Charge texts you at 7am: can you come in Sunday? Your brain does a quick calculation — overtime rate, 12 hours, sounds good. But gross pay and net pay are very different things, and most nurses say yes to shifts they'd say no to if they knew the real number. Here's how to actually do the math.
The gross pay trap
Your hospital shows your overtime rate as $57/hr on your pay stub. That's before federal taxes, FICA (7.65%), and any state income tax. For most nurses earning $60,000–$90,000 base, the effective federal marginal rate on overtime hours is 22–24%. Add FICA and you're losing 30%+ immediately. A $684 gross shift (12hrs × $57) might net $468 before you account for anything else.

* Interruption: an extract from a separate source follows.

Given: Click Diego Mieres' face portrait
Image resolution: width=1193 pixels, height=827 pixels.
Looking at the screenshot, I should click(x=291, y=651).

The gap between gross and net on a single shift is typically $150–$250 depending on your income level and state.
Overtime threshold timing matters
Not every extra shift triggers overtime. If you're at 30 hours for the week, only the hours above 36 (or 40, depending on your hospital's policy) pay at 1.5x. A 12-hour shift added to a 30-hour week gives you 6 hours at straight time and 6 hours at OT — not 12 hours of OT. The total gross is significantly lower than nurses assume.
Differentials don't always multiply
Weekend differential ($3–$5/hr) and night differential ($2.50–$4.50/hr) are typically added per hour at straight time — they do NOT multiply with your overtime multiplier at most hospitals. So stacking a Saturday night shift doesn't give you 1.5x of (base + diff). It gives you (1.5x base) + (1x diff). Verify your hospital's policy because this is one of the most misunderstood rules in nursing pay.
Always check your hospital's OT calculation policy. Some calculate OT on total compensation including diffs, most don't.
Your real costs: the hidden subtraction
Before you decide, subtract these from your net pay:
Childcare: $60–$120 for a weekend shift if you have kids
Gas/parking: $15–$40 round trip depending on your commute
Food: $12–$25 (you're not packing lunch at 5am)
Clothing/scrubs wear: minor but real
Time cost: If you value your off day at even $15/hr for decompression, a 14-hour door-to-door day costs $210 in opportunity.
A $684 gross shift can realistically net you $280–$350 in your pocket after taxes and costs. That's $20–$25/hour true net for an ICU shift. Some nurses find that acceptable. Some don't. The point is to know the number before you commit.
When it IS worth it
Extra shifts make the most financial sense when:
- You're already at or near your OT threshold for the week (hours 37+ maximize the 1.5x benefit)
- You have no childcare costs
- You're building toward a specific goal (CRNA savings, debt payoff, emergency fund)
- It's a facility you're already credentialed at (zero extra credential cost)
- The shift is on a day you'd otherwise spend money (Saturday night shift = $0 going out)
The math changes completely when you're using the extra income purposefully versus just accumulating shifts.
When it's NOT worth it
Decline or seriously reconsider when:
- You're under your OT threshold and won't hit 1.5x (you're working for straight time)
- You have $80+ in childcare costs eating the margin
- You're already fatigued — burnout has a real financial cost if it affects your primary job
- You're maxing out pension/retirement already (you can't tax-shelter the extra income)
- The facility is far and you're at risk for mandatory OT (you could end up with a worse deal)
The nurses who manage their income best aren't the ones who say yes to every shift — they're the ones who know their real number and make decisions based on it. Run the calc first, decide second. Your Saturday night is worth knowing exactly what you're getting paid for it.